Responsibilities
Team Introduction: TikTok is an international short video platform covering 150 countries and regions. We hope to discover real and interesting moments through TikTok and make life better. TikTok has offices around the world, with global headquarters in Los Angeles and Singapore, and offices in New York, London, Dublin, Paris, Berlin, Dubai, Jakarta, Seoul and Tokyo. The TikTok User Growth Team explores the growth potential of products and drives user growth with technology. The team not only practices user growth methodology in products and continuously consolidates growth capabilities, but also explores TikTok's multimodal product ecology to leverage the rapid growth of user scale. We will be extremely close to the business, and work with product and operation students to explore user growth methodology and continuously consolidate the growth capabilities of the business. Together, we will conduct insight analysis through data performance in the business to find business opportunities, analyze different business needs around different growth business models, and conduct technical design and implementation.
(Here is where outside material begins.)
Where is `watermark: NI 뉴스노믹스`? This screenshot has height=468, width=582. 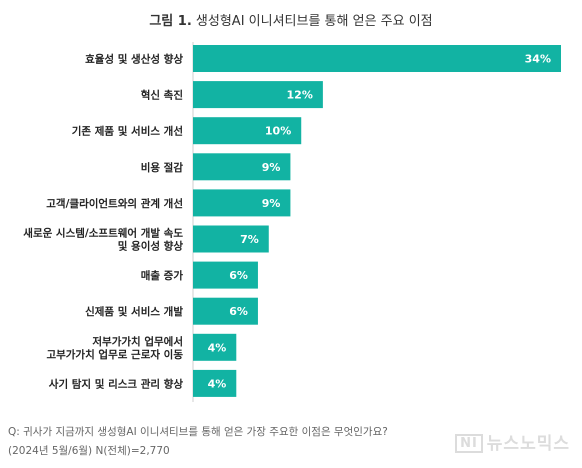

We will also optimize and upgrade our architecture and system from a technical perspective, make pure technical level transformations, and use technology to drive business development and change. 1. Participate in the design and development of TikTok's paid advertising delivery system for multiple business directions 2. Participate in the development of scenario-based algorithm strategies such as advertising creation, budget & bid control, material quantity estimation, and effect attribution 3. Apply large model capabilities to explore material insights, e-commerce product testing, smart templates, AIGC material effect verification, and other work.
Qualifications
1. Computer science, software engineering, information technology or related majors 2. Knowledge of algorithms and data structures, operating systems, network programming, etc., with good programming and system design capabilities 3. Familiar with commonly used deep learning frameworks, and have a certain understanding of deep learning algorithms (LR, DNN, GBDT, etc.) 4. Project experience in recall, sorting, recommendation and other related strategies, and those who have participated in engineering and algorithm architecture design are preferred.